Sicario nos engaña mostrándose como una variación de La noche más oscura (Kathryn Bigelow, 2012) en la que la guerra contra la droga sustituye a la guerra contra el terrorismo. Pensadlo bien. En ambas películas las protagonistas -interpretadas por actrices, creo, demasiado guapas- renuncian a su vida personal para conseguir un objetivo idealista -la paz, la seguridad, la justicia- que se pierde entre los vericuetos de la burocracia policial, militar y sobre todo en el relativismo moral de la política exterior estadounidense. Estas mujeres tienen que sobrevivir rodeadas de los hombres más duros -cuerpos especiales militares- y se muestran críticas a la forma de actuar de su Gobierno, esos Estados Unidos que suelen justificar cualquier medio para conseguir un objetivo. En ambos casos, el enemigo se personaliza -en Bin Laden, en un capo de la droga- y la llamada "guerra" acaba siendo la cacería de un hombre. Los rostros de las verdaderas víctimas también son equivalentes: los refugiados por un lado, los inmigrantes mexicanos por el otro. ¿Y no es la entrada de los cuerpos antidrogas en Ciudad Juárez que vemos aquí, idéntica a la de unos marines en un país en conflicto de Oriente Medio?
El cine del director Denis Villeneuve parece en una continua mutación. Sus últimas cinco películas son completamente diferentes. Pero tienen, sin embargo, algunas constantes. Sus héroes son seres atormentados desde el principio, que se embarcan en una búsqueda obsesiva. En las historias que elige Villeneuve hay siempre una atmósfera cargada de tensión. El canadiense parece abordar cualquier género como si se tratase de una película de terror: ahí está la crispante banda sonora de Johann Johannsonn para Sicario. Pero sobre todo, en Incendies (2010), Prisioneros (2013), y Enemy (2013) hay una revelación que lo cambia todo.

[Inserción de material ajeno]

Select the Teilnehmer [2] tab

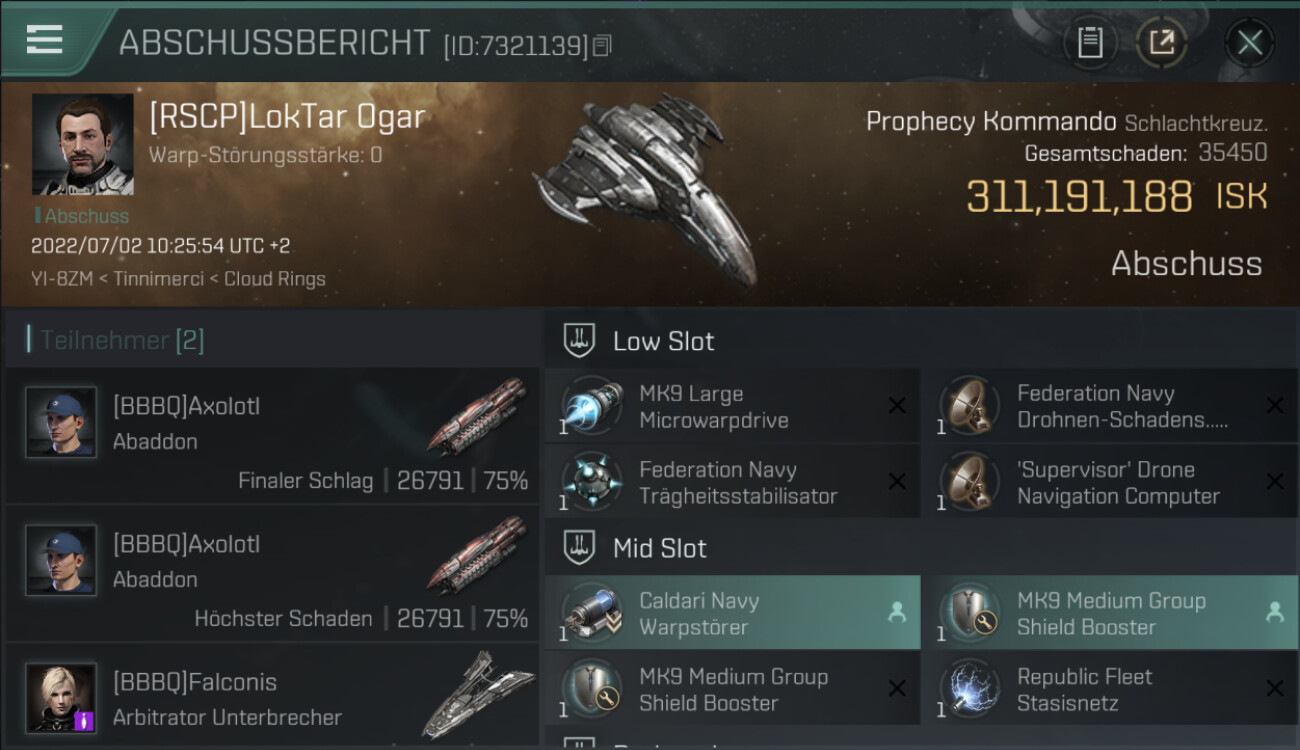(122, 340)
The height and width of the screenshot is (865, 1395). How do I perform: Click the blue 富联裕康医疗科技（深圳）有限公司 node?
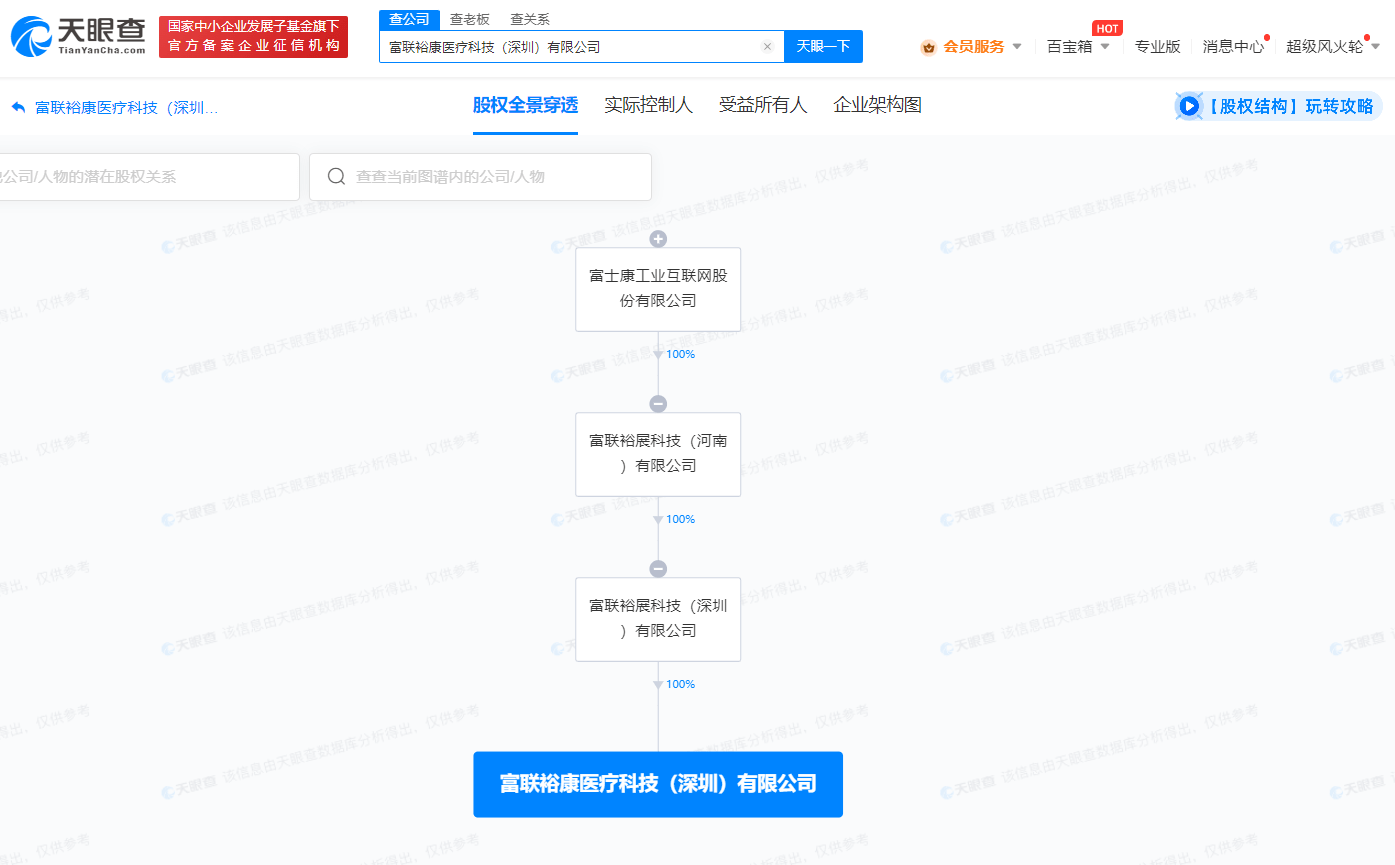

En Sicario, Villeneuve se aparta del realismo, digamos, de la mencionada La noche más oscura, para acercarse poco a poco a la abstracción de una película de género. Visualmente esto se refleja en esos planos aéreos de carreteras, del desierto mexicano -que me hacen pensar en La isla mínima (Alberto Rodríguez, 2014)- las imágenes nocturnas viradas a verde, los planos en negativo a través de la visión nocturna de los militares. Pero también hay un distanciamiento en el itinerario de los protagonistas, que visitan lugares sin nombre, siguiendo órdenes desconocidas que forman parte de un plan secreto. Ninguno de los personajes tiene una vida normal, no hay el menor atisbo de cotidianidad al que aferrarse. Poco a poco el guión de Taylor Sheridan, dosificado con mano maestra por Villeneuve, va revelando sus cartas: el niño mexicano que venera a su padre que resulta ser un policía corrupto; el personaje de Matt Graver (Josh Brolin), que representa a unos Estados Unidos que se han aliado directamente con el mal. La revelación que lo cambia todo en la película, el secreto de esta historia, ha estado siempre delante de nuestros ojos, en el propio título del film, en español en el original.